Zur Schaffung eines Frühwarnsystems für Lawinen, Erdfälle, Vulkanausbrüche und Erdbeben bringt man Sensoren in den Boden ein, um selbst geringfügige Änderungen von Vibrationen und Erddichte messen zu können. IBM installiert Sensoren in Rio de Janeiro, um schwere Regenfälle und Erdrutsche bis zu zwei Tage im Voraus vorhersagen zu können, was den Behörden die Evakuierung der betroffenen Bevölkerung erlaubt.21

Forscher pflanzen Wildtieren Sensoren ein und stationieren andere entlang der Migrationswege, um Daten über Umwelt- und Verhaltensänderungen zu sammeln, die sich auf das Wohl der Tiere auswirken könnten; so lassen sich Präventivmaßnahmen zur Wiederherstellung der Dynamik bestimmter Ökosysteme einleiten. Darüber hinaus installiert man Sensoren in Flüssen, Seen und Ozeanen, um Veränderungen in der Wasserqualität und deren Auswirkungen auf Flora und Fauna in den betreffenden Ökosystemen festzustellen; so lassen sich die Veränderungen möglicherweise noch korrigieren. Im Rahmen eines Pilotprogramms in Dubuque, Iowa, hat man digitale Wasserzähler nebst Software zur Überwachung bestimmter Muster im Wasserverbrauch von Privathaushalten installiert. Nicht nur informieren diese den Hausbesitzer über mögliche Lecks, sie helfen auch bei der Drosselung des Verbrauchs.22

Auch auf unsere Nahrungsmittelproduktion und -auslieferung wirkt sich das Internet der Dinge aus. So überwachen Bauern mithilfe von Sensoren Wetterbedingungen, Veränderungen der Bodenfeuchtigkeit, Pollenflug und andere Faktoren mit potenziellen Auswirkungen auf den Ertrag; die Installation automatisierter Reaktionsmechanismen soll günstige Wuchsbedingungen garantieren. Sensoren an ausgelieferten Obst- und Gemüsekisten informieren nicht nur über deren Verbleib, sie »schnuppern« sogar an den landwirtschaftlichen Produkten und warnen vor unmittelbar bevorstehender Fäulnis, sodass man sie zu näher gelegenen Wiederverkäufern umleiten kann.23

Selbst am menschlichen Körper werden Sensoren an- oder gar eingebracht, die bestimmte Funktionen wie Herzschlag, Puls, Temperatur oder Hautfärbung überwachen; sie können den Arzt auf wesentliche Veränderungen hinweisen, die womöglich seiner Aufmerksamkeit bedürfen. General Electrics arbeitet mit optischer Software, die »Gesichtszüge auf Anzeichen von starken Schmerzen, einsetzendem Delirium oder Hinweise auf andere Probleme analysieren« und das Pflegepersonal alarmieren kann.24 Zur Unterstützung von medizinischem Rettungspersonal und einer beschleunigten Behandlung werden schon in naher Zukunft Körpersensoren mit der Krankenakte einer Person verbunden sein, was dem IdD eine blitzschnelle Wahrscheinlichkeitsrechnung hinsichtlich ihres Gesundheitszustands erlaubt.

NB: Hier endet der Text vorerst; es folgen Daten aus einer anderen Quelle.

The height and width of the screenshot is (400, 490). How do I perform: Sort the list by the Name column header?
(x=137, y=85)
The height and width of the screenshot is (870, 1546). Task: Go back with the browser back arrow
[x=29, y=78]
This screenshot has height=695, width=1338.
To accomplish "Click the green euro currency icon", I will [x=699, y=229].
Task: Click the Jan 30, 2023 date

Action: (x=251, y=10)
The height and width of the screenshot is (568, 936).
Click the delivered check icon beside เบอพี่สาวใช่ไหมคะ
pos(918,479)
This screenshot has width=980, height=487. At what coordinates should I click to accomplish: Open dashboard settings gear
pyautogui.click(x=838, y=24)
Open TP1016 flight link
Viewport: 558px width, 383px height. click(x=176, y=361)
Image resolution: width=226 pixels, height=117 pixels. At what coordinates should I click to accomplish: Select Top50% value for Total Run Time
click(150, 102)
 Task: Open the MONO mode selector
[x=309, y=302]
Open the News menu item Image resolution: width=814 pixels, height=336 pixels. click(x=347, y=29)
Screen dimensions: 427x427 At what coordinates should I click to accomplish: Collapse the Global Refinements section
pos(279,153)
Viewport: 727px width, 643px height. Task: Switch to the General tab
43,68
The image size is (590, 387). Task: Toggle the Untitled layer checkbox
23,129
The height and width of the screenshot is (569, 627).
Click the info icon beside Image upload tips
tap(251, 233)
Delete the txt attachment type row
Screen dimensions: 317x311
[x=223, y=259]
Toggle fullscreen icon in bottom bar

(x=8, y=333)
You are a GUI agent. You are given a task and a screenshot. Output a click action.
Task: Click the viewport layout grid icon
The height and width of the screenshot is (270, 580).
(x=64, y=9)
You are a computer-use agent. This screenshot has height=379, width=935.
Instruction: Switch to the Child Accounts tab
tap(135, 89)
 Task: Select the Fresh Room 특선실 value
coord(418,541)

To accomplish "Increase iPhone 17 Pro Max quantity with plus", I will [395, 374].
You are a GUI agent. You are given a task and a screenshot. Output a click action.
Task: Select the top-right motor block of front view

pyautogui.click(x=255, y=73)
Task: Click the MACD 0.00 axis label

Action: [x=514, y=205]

Nirgendwo ist die Wirkung des IdD deutlicher zu spüren als bei der Installation von Sicherheitssystemen. Eigenheime, Büros, Fabriken, Geschäfte, selbst öffentliche Räume sind mit Kameras ausgestattet, um kriminelle Aktivitäten zu entdecken. Das IdD erlaubt nicht nur das schnelle Eingreifen von Sicherheitsdiensten und Polizei, es speichert auch gleich die zur Ergreifung der Täter nötigen Daten.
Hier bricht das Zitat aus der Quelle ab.